Wir haben bei uns eine kleine Umreifungsmaschine - durch diese läuft eine Rollbahn - max Palettenhöhe = 2 Meter. Nun will ich diese Rollbahn Automatisieren - dh. ich muß natürlich auch für die Sicherheit sorgen. Ich kann jetzt um die Maschine einen Lichtvorhang inst. - mein Problem ist nur wie weiß der Lichtvorhang ob es sich um eine Pallette handelt oder um eine Person - Bei einer Person muß er abschalten - Bei einer Pallette wäre es nicht sinnvoll - wie löst ihr so was normalerweise?


----------



## jabba (27 September 2009)

Such mal bei Sick oder Lenz nach Muting.

Die Mutingfunktion erlaubt es z.B. einer Palette durch den Lichtvorhang zu fahren. Dies ist aber nicht ganz einfach und muss sauber umgesetzt werden. Bei der Mutingfunktion werden Ini's oder Rollenschalter so von der Palette betätigt, das diese erkannt wird. Dazu gehört z.B. auch eine überwachte Meldeleuchte. Man muss bei der Auslegung dann darauf achten, das ein Mensch dies nicht so einfach kann, die Schalter müßen z.B. in der richtigen Reihenfolge betätigt werden.

Im Anhang die notwendigen Unterlagen von Sick.


----------



## Safety (27 September 2009)

Hallo,
für Deinen Fall gibt es C-Normen die Du anwenden kannst. Es ist die EN 415-4 Reihe hier wird auch Muting beschrieben. 

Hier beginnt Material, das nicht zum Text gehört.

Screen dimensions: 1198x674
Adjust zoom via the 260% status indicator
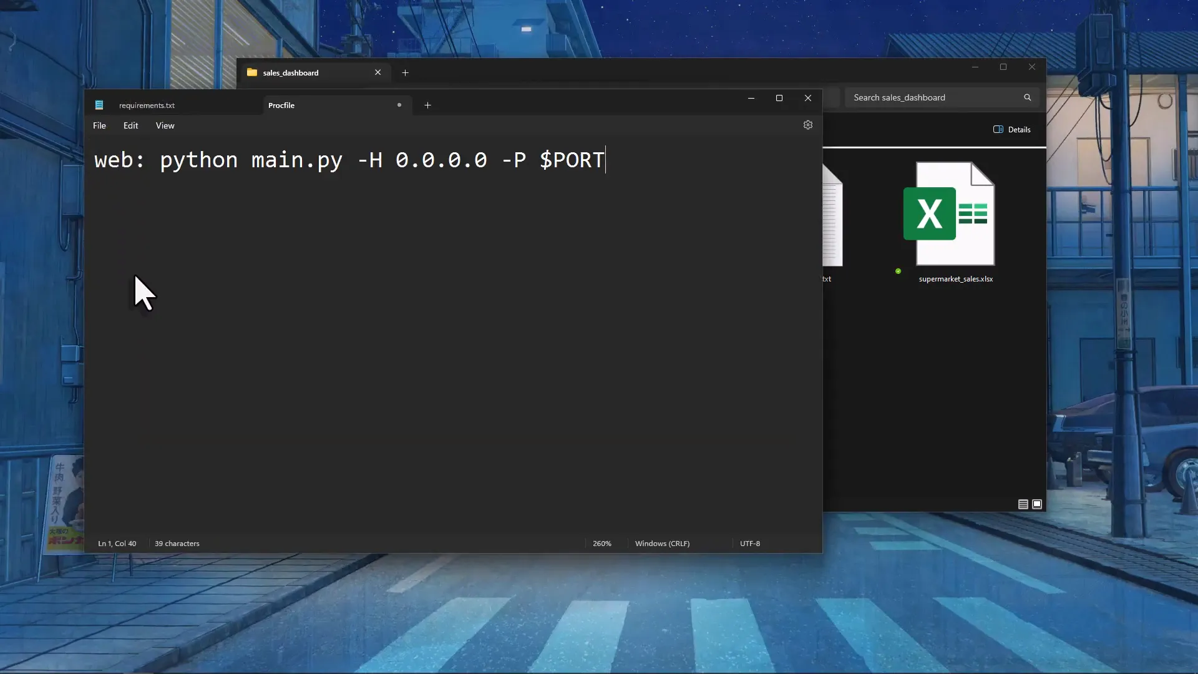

Eine Überwachung der Meldeleuchte wird nicht zwingend gefordert. Es ist in Fachkreis umstritten ob und wie diese Leuchte ausgeführt werden soll. 
Siehe hierzu auch 13849 Punkt 5.2.5.

Eine Norm die Muting zum ersten Mal sehr genau beschreibt ist die
DIN CLC TS 62046 - 2009-04 Sicherheit von Maschinen - Anwendung von Schutzausrüstungen zu Anwesenheitserkennung von Personen. Leider erst ein Vornorm!

Da die Normen immer fordern, dass bei Muting die Sicherheit durch andere Maßnahmen erreicht werden muss ist es nicht immer so einfach machbar! Z.B. bei Leerpaletten oder unterschiedlichen Materialhöhen. Auch die Seitlichen Anstände sind sehr wichtig. 

Besonders oft wird die Überbrückungsfunktion der Mutingfunktion falsch gemacht.
Siehe Punkt 5.5.4 in der 62046. Bei der Überbrückungsfunktion dürfen nur die Funktionen freigegeben werden, die zum Freifahren benötigt werden. Also nicht die Ganze Maschine.

Bei Interesse kann ich mal einige Auszüge hier schreiben!


----------



## Blockmove (27 September 2009)

Such mal bei Sick nach Palettizer.
Haben wir bei einigen Anlagen im Einsatz. Erkennt so zu sagen automatisch ob es sich um eine Palette oder einen Menschen handelt.

Gruß
  Dieter


----------